I THINK IT’S inarguable that Mom, Dad, and Lowell were more shattered by Fern’s departure than I was. I fared better simply by virtue of being too young to quite take it in.
And yet there were ways in which I was the one who carried the damage. For Mom, Dad, and Lowell, Fern had arrived in the middle of the story. They’d gotten to be themselves first, so they had a self to go back to. For me, Fern was the beginning. I was just over a month old when she arrived in my life (and she just shy of three months). Whoever I was before is no one I ever got to know.
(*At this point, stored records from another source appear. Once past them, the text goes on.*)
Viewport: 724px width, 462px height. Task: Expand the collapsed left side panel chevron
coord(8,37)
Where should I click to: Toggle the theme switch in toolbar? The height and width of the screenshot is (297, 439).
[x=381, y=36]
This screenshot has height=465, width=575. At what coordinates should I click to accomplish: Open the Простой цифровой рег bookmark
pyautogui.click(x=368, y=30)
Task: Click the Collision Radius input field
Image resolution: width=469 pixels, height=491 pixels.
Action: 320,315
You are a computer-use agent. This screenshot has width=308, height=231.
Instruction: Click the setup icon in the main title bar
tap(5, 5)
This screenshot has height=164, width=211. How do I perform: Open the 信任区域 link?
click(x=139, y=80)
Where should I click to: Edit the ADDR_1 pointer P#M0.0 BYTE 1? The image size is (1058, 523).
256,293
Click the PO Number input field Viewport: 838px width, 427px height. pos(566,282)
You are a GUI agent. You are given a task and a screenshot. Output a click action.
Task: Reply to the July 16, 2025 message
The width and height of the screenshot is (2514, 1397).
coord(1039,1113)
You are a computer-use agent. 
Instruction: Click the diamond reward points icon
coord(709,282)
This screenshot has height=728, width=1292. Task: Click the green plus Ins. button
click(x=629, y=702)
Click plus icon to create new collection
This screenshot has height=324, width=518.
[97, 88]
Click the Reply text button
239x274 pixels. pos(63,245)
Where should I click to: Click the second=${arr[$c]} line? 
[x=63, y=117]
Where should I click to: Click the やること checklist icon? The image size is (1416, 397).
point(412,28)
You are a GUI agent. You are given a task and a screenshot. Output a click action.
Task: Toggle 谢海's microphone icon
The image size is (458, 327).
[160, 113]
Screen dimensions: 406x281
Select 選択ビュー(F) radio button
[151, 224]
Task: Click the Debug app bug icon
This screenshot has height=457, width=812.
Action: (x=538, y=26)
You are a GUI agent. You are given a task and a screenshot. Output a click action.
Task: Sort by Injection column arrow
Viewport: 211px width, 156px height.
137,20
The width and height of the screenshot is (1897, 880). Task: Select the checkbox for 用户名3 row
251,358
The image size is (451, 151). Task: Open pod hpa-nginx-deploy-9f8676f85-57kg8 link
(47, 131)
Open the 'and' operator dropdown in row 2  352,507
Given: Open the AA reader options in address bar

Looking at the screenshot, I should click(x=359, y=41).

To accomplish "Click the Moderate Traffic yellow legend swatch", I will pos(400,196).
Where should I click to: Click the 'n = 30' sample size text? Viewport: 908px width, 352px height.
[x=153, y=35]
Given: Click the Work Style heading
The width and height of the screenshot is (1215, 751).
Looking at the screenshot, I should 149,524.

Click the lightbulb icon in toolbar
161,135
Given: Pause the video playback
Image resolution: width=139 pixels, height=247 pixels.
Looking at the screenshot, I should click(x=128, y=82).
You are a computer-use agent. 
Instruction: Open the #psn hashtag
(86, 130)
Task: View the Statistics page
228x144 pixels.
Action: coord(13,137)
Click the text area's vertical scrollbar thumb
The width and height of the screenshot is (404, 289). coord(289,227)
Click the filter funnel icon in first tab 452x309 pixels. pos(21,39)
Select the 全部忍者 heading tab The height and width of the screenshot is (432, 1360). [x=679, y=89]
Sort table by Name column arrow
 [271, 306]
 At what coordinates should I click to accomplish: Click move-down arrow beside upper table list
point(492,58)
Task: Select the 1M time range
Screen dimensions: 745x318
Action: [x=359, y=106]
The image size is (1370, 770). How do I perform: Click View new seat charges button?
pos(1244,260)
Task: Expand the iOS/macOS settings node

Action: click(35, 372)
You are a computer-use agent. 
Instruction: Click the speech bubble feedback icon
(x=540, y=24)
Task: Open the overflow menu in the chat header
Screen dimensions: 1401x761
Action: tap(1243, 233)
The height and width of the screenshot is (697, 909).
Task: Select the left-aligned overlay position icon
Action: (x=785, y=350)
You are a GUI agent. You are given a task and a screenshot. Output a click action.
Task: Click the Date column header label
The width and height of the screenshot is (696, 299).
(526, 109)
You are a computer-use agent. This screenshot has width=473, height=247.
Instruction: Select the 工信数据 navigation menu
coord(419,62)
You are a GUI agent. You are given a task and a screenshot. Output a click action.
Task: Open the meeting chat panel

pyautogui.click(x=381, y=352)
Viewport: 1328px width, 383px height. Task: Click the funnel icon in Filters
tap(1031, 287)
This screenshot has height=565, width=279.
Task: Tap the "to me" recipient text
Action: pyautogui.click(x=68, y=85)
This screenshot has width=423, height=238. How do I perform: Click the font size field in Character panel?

I felt her loss in a powerfully physical way. I missed her smell and the sticky wet of her breath on my neck. I missed her fingers scratching through my hair. We sat next to each other, lay across each other, pushed, pulled, stroked, and struck each other a hundred times a day and I suffered the deprivation of this. It was an ache, a hunger on the surface of my skin.
I began to rock in place without knowing I was doing so and had to be told to stop. I developed the habit of pulling out my eyebrows. I bit on my fingers until I bled and Grandma Donna bought me little white Easter gloves and made me wear them, even to bed, for months.
Fern used to wrap her wiry pipe-cleaner arms around my waist from behind, press her face and body into my back, match me step for step when we walked, as if we were a single person. It made the grad students laugh, so we felt witty and appreciated. Sometimes it was encumbering, a monkey on my back, but mostly I felt enlarged, as if what mattered in the end was not what Fern could do or what I could do, but the sum of it—Fern and me together. And me and Fern together, we could do almost anything. This, then, is the me I know—the human half of the fabulous, the fascinating, the phantasmagorical Cooke sisters.
I’ve read that no loss compares to the loss of a twin, that survivors describe themselves as feeling less like singles and more like the crippled remainder of something once whole. Even when the loss occurs in utero, some survivors respond with a lifelong sense of their own incompleteness. Identical twins suffer the most, followed by fraternals. Extend that scale awhile and eventually you’ll get to Fern and me.
Although it had had no immediate impact on the cut of my jibber-jabber—in fact, it took many years to truly sink in—finally I came to understand that all of my verbosity had been valuable only in the context of my sister. When she left the scene, no one cared anymore about my creative grammars, my compound lexemes, my nimble, gymnastic conjugations. If I’d ever imagined I’d be more important without her constantly distracting everyone, I found quite the opposite. The graduate students disappeared from my life the same moment Fern did. One day, every word I said was data, and carefully recorded for further study and discussion. The next, I was just a little girl, strange in her way, but of no scientific interest to anyone.